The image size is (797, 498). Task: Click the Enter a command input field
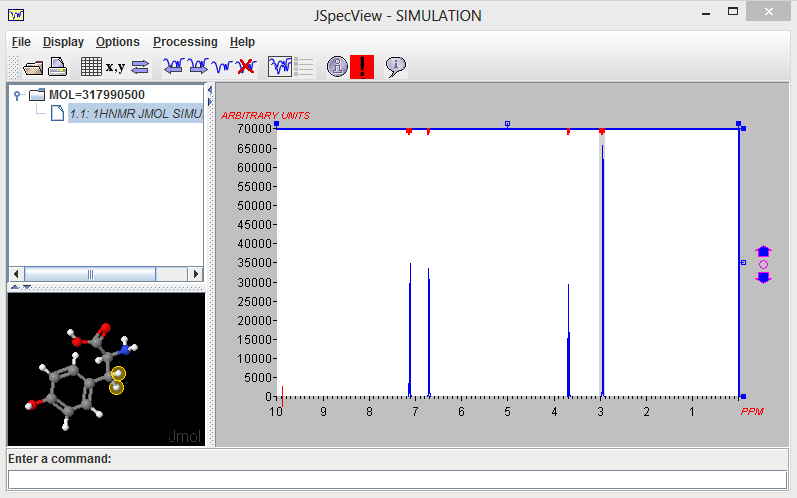(x=397, y=480)
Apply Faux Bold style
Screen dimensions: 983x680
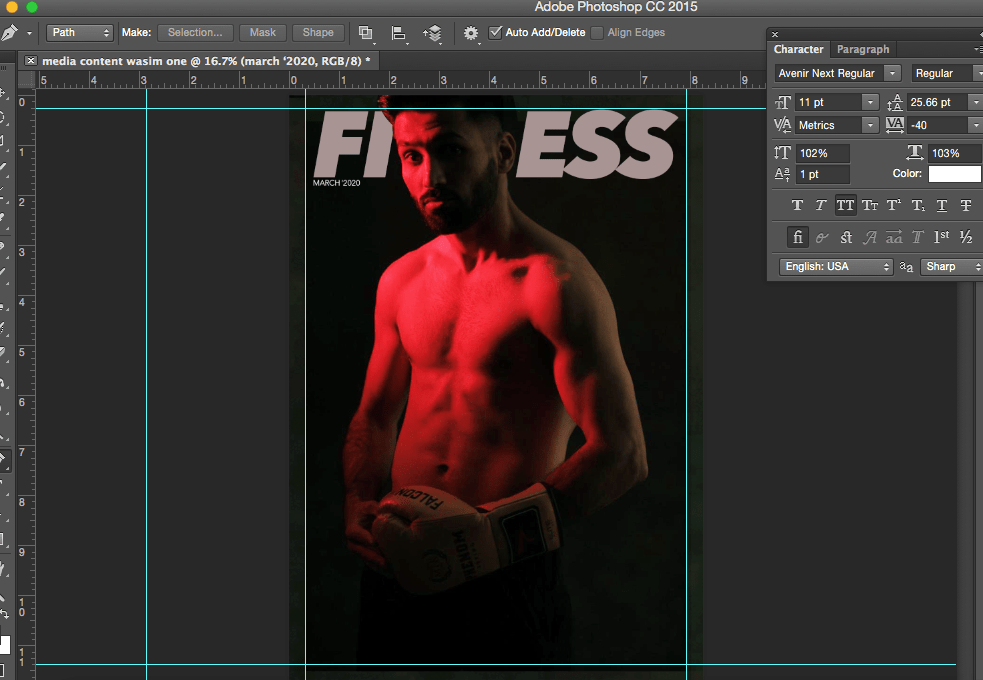(797, 206)
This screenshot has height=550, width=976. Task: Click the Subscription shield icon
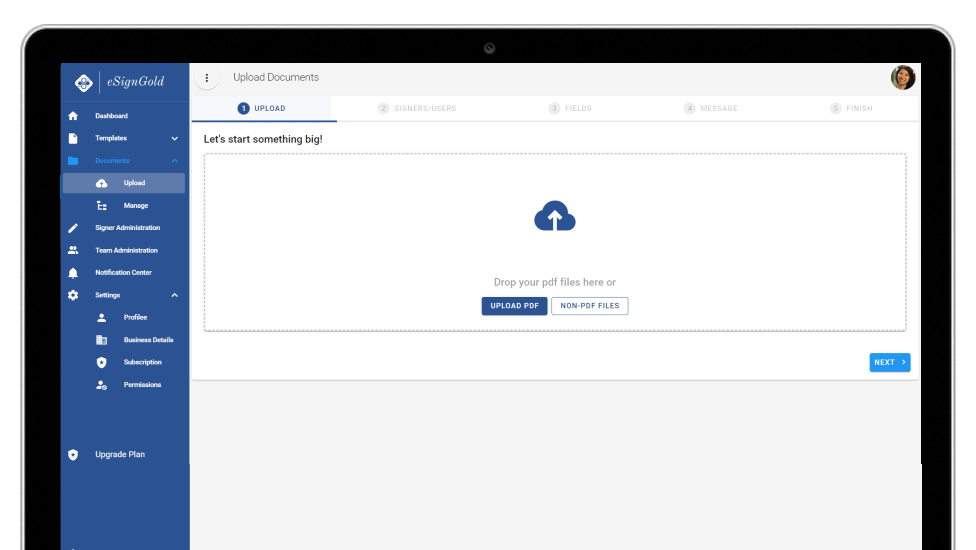pos(101,362)
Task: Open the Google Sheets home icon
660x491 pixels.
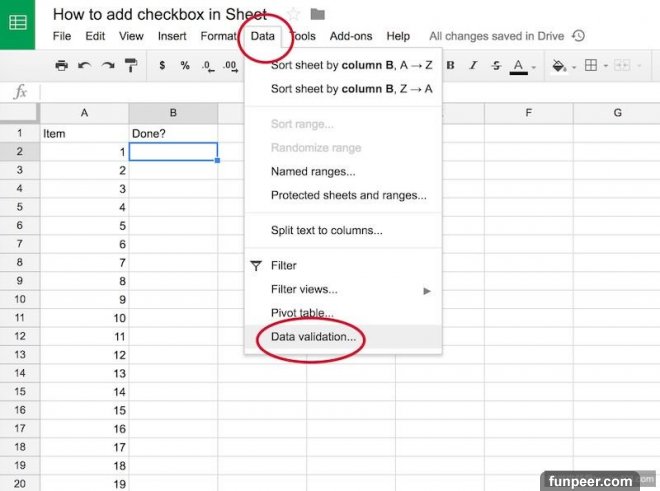Action: click(19, 22)
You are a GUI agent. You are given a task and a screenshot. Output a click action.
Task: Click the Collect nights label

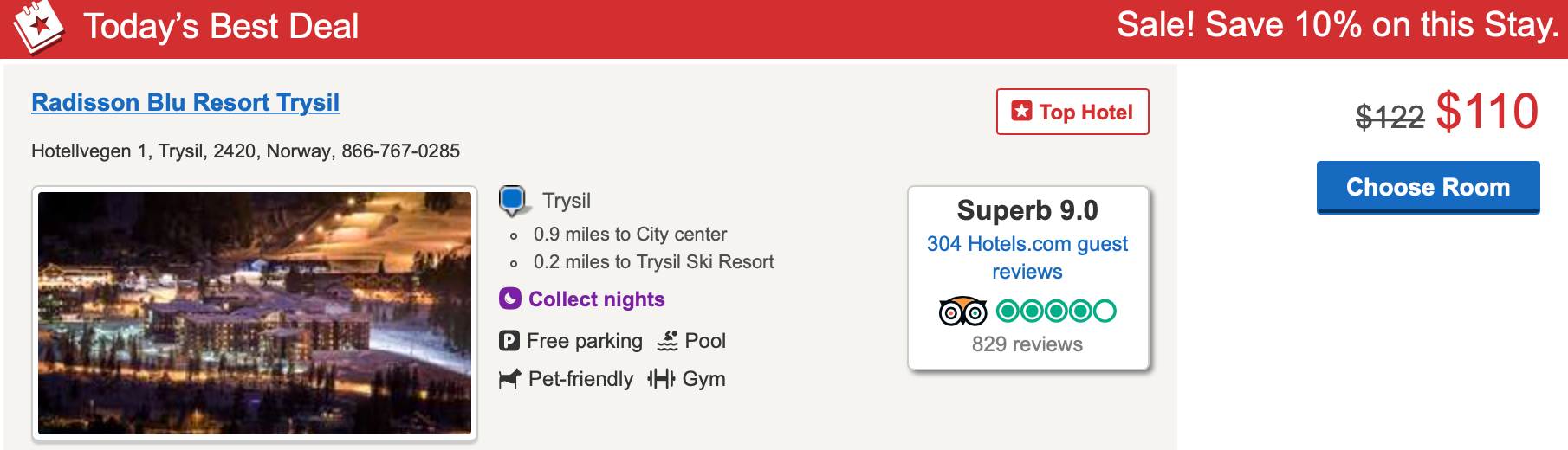597,299
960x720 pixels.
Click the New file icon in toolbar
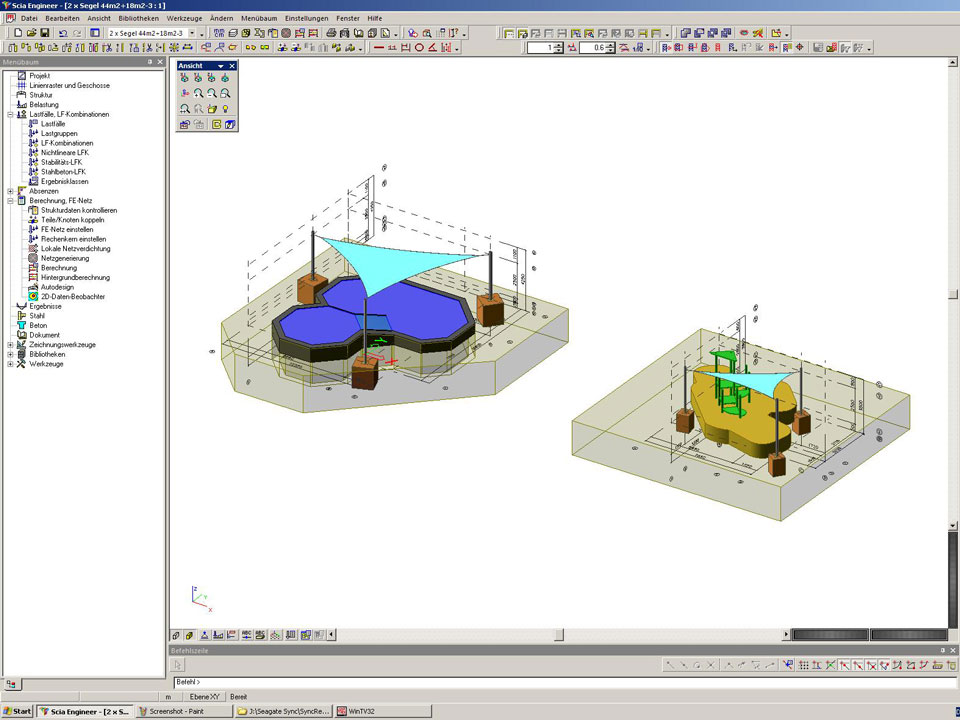[x=18, y=33]
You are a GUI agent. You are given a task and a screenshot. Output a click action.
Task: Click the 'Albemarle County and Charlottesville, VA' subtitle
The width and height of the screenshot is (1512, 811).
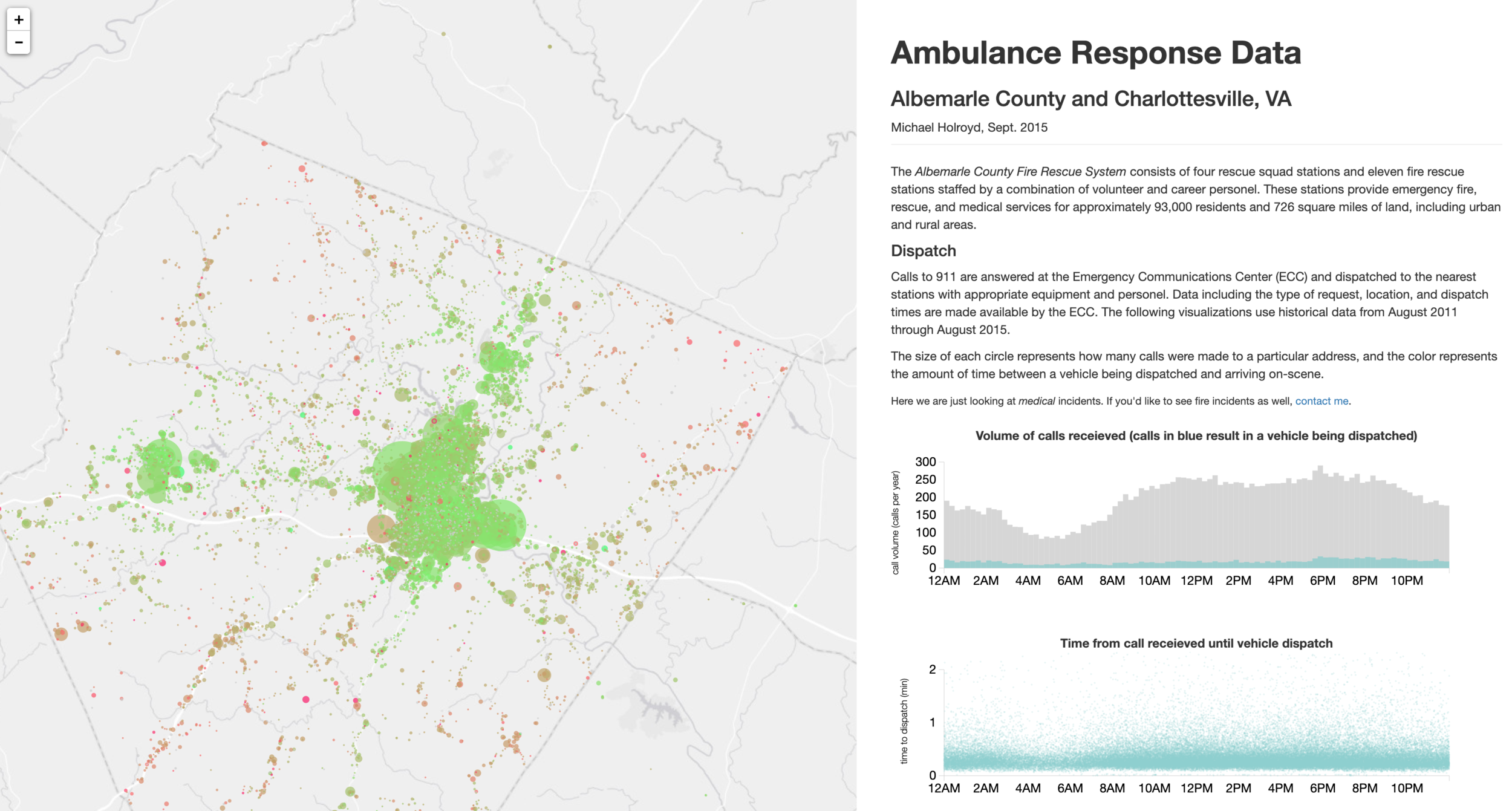1090,99
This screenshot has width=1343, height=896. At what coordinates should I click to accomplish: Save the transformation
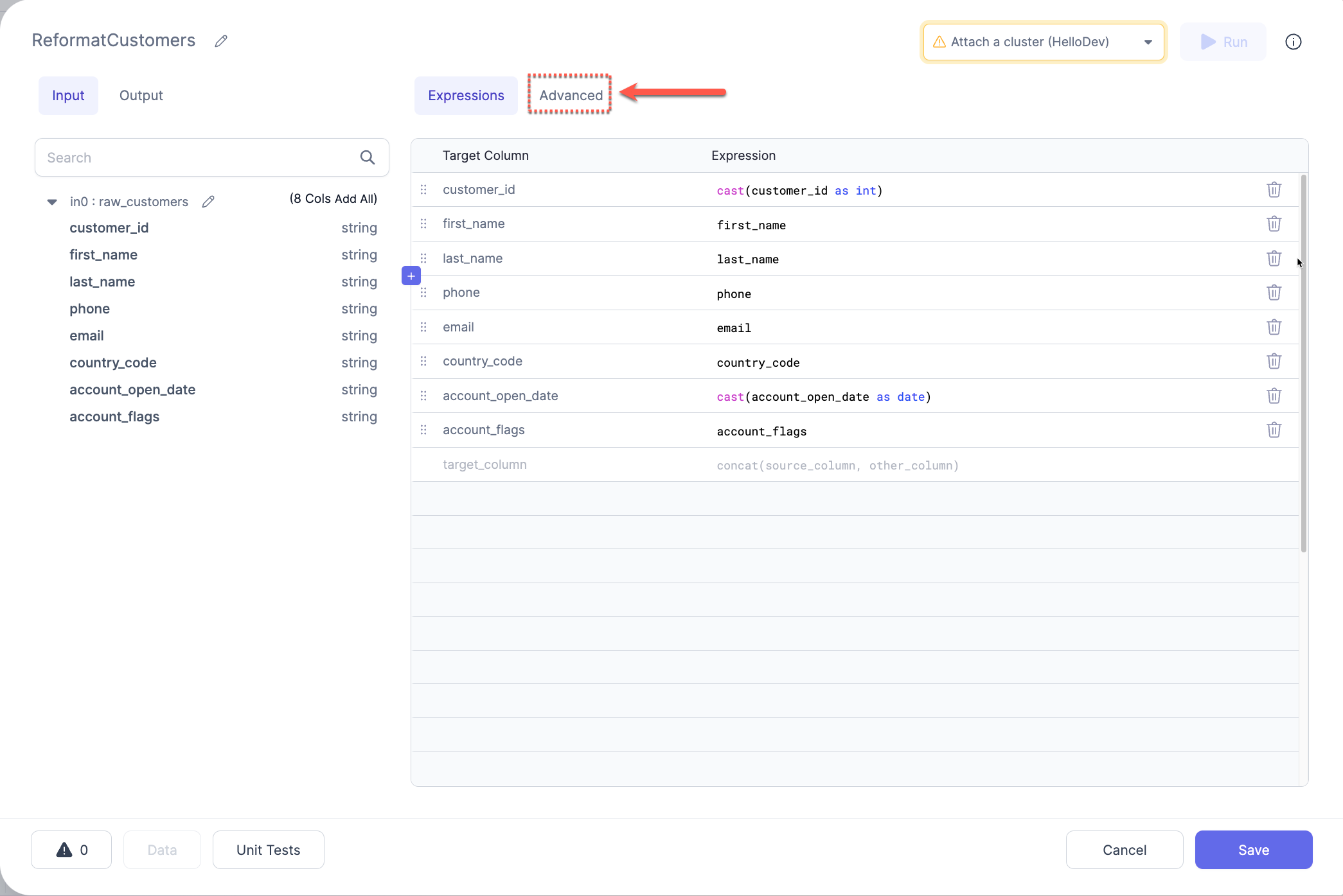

→ What you have to do: Write out every line of the records again, requests included, and offset each click coordinate in the answers by adding 52 to every number. Leave the pictures out of your answer.

→ Written reply:
The image size is (797, 498). Task: Click the Enter a command input field
(x=449, y=532)
Apply Faux Bold style
Screen dimensions: 983x680
(849, 258)
This screenshot has height=550, width=976. Task: Click the Subscription shield icon
pos(153,414)
Task: Open the Google Sheets home icon
660x491 pixels.
Action: click(71, 74)
You are a GUI agent. You are given a task and a screenshot. Output a click action.
Task: Click the Collect nights label

649,351
960x720 pixels.
Click the New file icon in toolbar
[x=70, y=85]
You are a GUI agent. You are given a task and a screenshot. Output a click action.
Task: Click the 'Albemarle County and Charlottesville, VA' subtitle
The width and height of the screenshot is (1512, 811).
1142,151
This screenshot has width=1343, height=896. At what coordinates should I click to accomplish: Save the transformation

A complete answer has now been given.